Direction =>
Using the passage below about government information-awareness programs, decide whether each statement agrees with it: (a) the DARPA Information Awareness Office names total information awareness as a goal; (b) Genisys is the project meant to give focused warnings within an hour of a triggering event; (c) Congress put severe limits on the Information Awareness program in February. Answer yes or no for each and quote the words from the passage that settle it.

Selection =>
* START *
Like pictures of determined Cub Scouts searching the skies for Nazi warplanes, this is all very cute but doesn’t inspire much confidence. One hopes there are professionals hidden in the background who have been working on the problems for years and already come up with more reliable solutions. At a minimum, systems professionals must hope that the people in charge realize how error prone any automated approach must be.

Just what the people in charge do or do not realize is itself a well kept secret. One public face of the government’s effort is the DARPA Information Awareness Office (www.darpa.mil/aio), which lists the ambitious goal of achieving “total information awareness that is useful for preemption, national security warning, and national security decision making.” Specific projects include “focused warnings within an hour after a triggering event occurs” (Total Information Awareness System), “technology enabling ultra-large, all-source information repositories” (Genisys), “automated discovery, extracting and linking of sparse evidence contained in large amounts of classified and unclassified data sources” (Evidence Extraction and Link Discovery) and “automated and adaptive behavior prediction models tuned to specific terrorist groups and individuals” (Wargaming the Asymmetric Environment). This is in addition to more prosaic work on machine translation, text analysis, physical surveillance, and decision support.

Published descriptions show that some of these programs are based on previous projects within the intelligence community. But private conversations with commercial vendors make clear that they too are involved in this sort of work, if not necessarily in these particular DARPA projects. (In fact, the U.S. Congress in February placed severe restraints on the Information Awareness program. But it’s safe to assume similar research will proceed elsewhere.)
* END *
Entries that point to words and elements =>
* START *
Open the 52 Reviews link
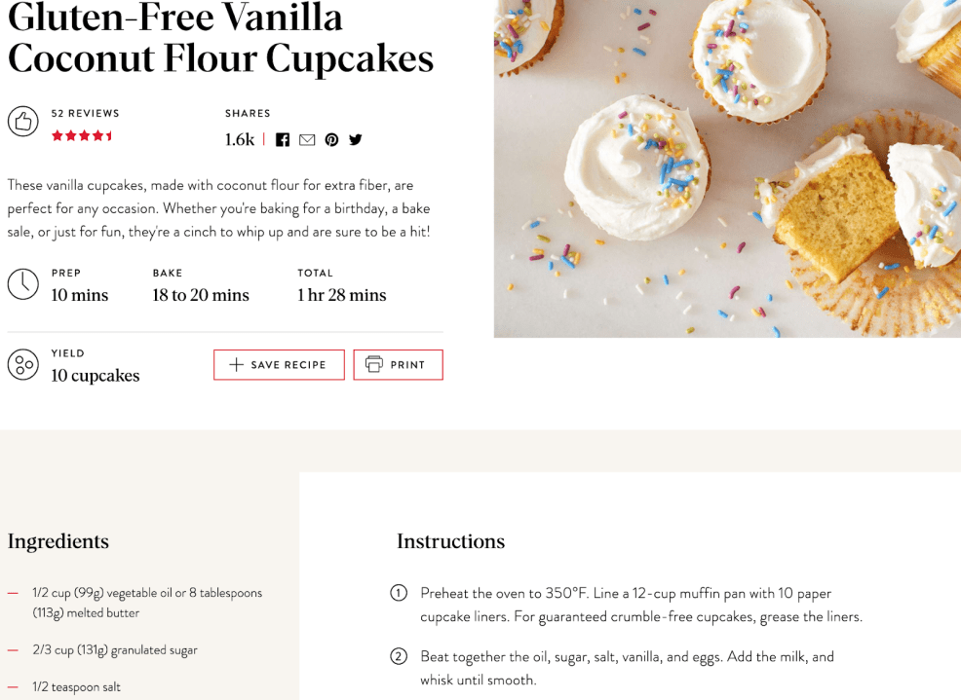The width and height of the screenshot is (961, 700). [85, 113]
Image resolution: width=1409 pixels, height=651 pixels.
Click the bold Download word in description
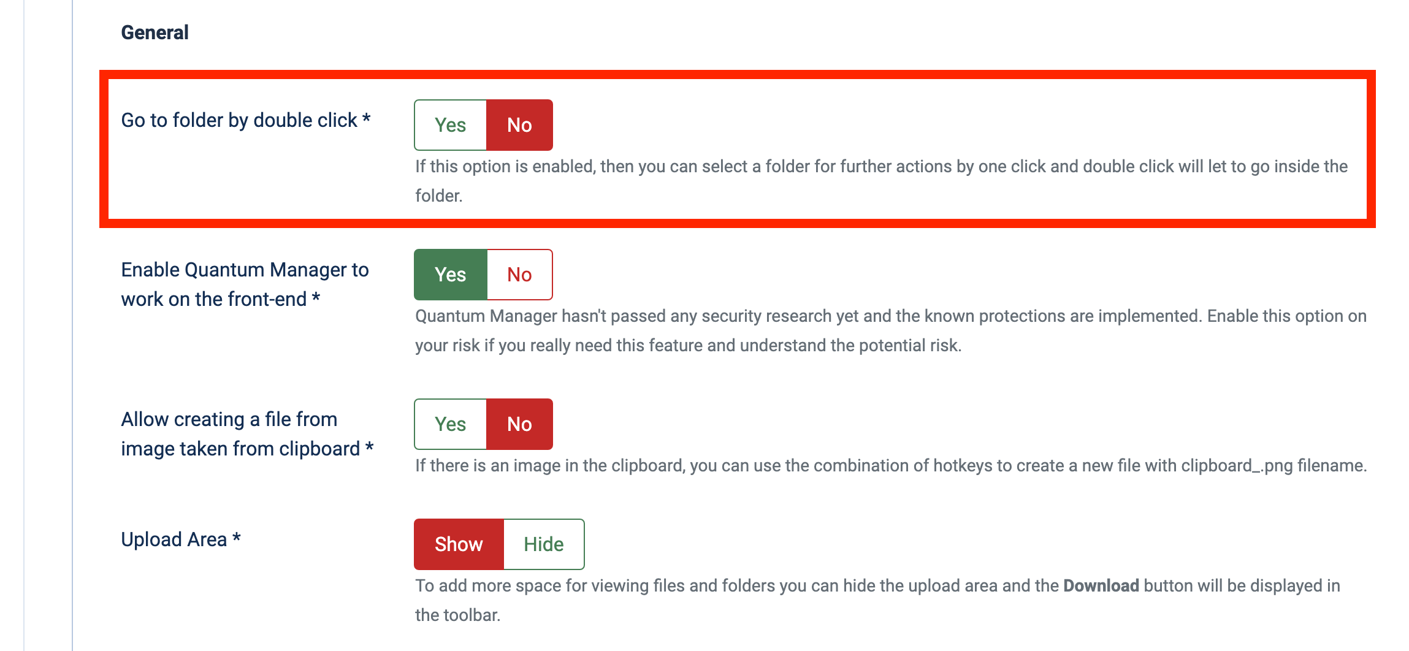click(1101, 586)
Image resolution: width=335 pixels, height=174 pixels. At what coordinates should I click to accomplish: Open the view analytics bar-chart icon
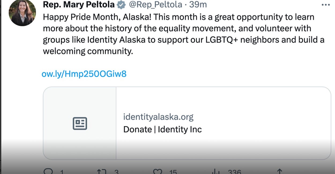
* END *
Response for this exercise =>
(a) Yes: "which lists the ambitious goal of achieving “total information awareness that is useful for preemption, national security warning, and national security decision making.”"
(b) No: "“focused warnings within an hour after a triggering event occurs” (Total Information Awareness System), “technology enabling ultra-large, all-source information repositories” (Genisys)"
(c) Yes: "the U.S. Congress in February placed severe restraints on the Information Awareness program"